La Universidad Andrés Bello (UNAB) ha logrado un hito significativo al ingresar al prestigioso Shanghai Ranking en Ciencias del Deporte, posicionando a su Facultad de Ciencias de la Rehabilitación y al Instituto de Ciencias del Ejercicio y la Rehabilitación (ICER) entre las 300 mejores instituciones del mundo en esta área.
Este reconocimiento internacional resalta la calidad y el impacto de la investigación que se lleva a cabo en la Facultad y el ICER, consolidando su liderazgo emergente en el ámbito científico. El Dr. Christian Campos, decano de la Facultad de Ciencias de la Rehabilitación, expresó: “Este posicionamiento internacional continúa fortaleciendo nuestra sinergia y evidencia la calidad de la investigación que realizamos. Seguiremos trabajando en la generación de conocimiento, uno de los objetivos centrales de nuestro Plan de Desarrollo, para aportar evidencia al área de Sport Sciences”.
El Global Ranking of Sport Science Schools and Departments evalúa el desempeño en investigación científica de instituciones especializadas en Ciencias del Deporte y del Ejercicio, utilizando indicadores bibliométricos objetivos. El Dr. Rodrigo Araneda, director del ICER, explicó que “este ranking se centra en la excelencia, visibilidad y proyección internacional de la investigación, permitiendo comparar de manera estandarizada a las principales unidades académicas del mundo en el ámbito de las ciencias del ejercicio y el deporte”.
La relevancia de este logro es notable, dado que el ICER fue fundado en 2022 y, en solo tres años, ha logrado posicionarse en un ranking altamente competitivo, lo que demuestra un desarrollo acelerado y estratégico.

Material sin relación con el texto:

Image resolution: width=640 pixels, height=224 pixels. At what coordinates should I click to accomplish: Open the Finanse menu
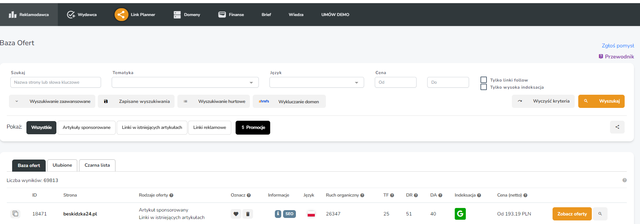(231, 15)
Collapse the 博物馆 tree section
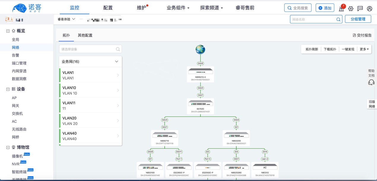377x181 pixels. tap(8, 147)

Este reconocimiento valida la calidad e impacto de la investigación en áreas como la ciencia del ejercicio aplicada a la salud y la rehabilitación, la neurorehabilitación, la rehabilitación en salud mental y cognición desde el movimiento, y la rehabilitación musculoesquelética.
Además, este logro posiciona a la Facultad y a la Universidad Andrés Bello entre las principales instituciones que generan evidencia científica en este ámbito. Para mantener este posicionamiento, es fundamental sostener la productividad científica y la calidad de las publicaciones, así como avanzar hacia proyectos colaborativos e interdisciplinarios. El Dr. Araneda concluyó: “El desafío no solo consiste en seguir produciendo evidencia de alto impacto, sino también en integrar saberes y metodologías que permitan ofrecer respuestas más innovadoras y efectivas frente a las necesidades de salud y rehabilitación”.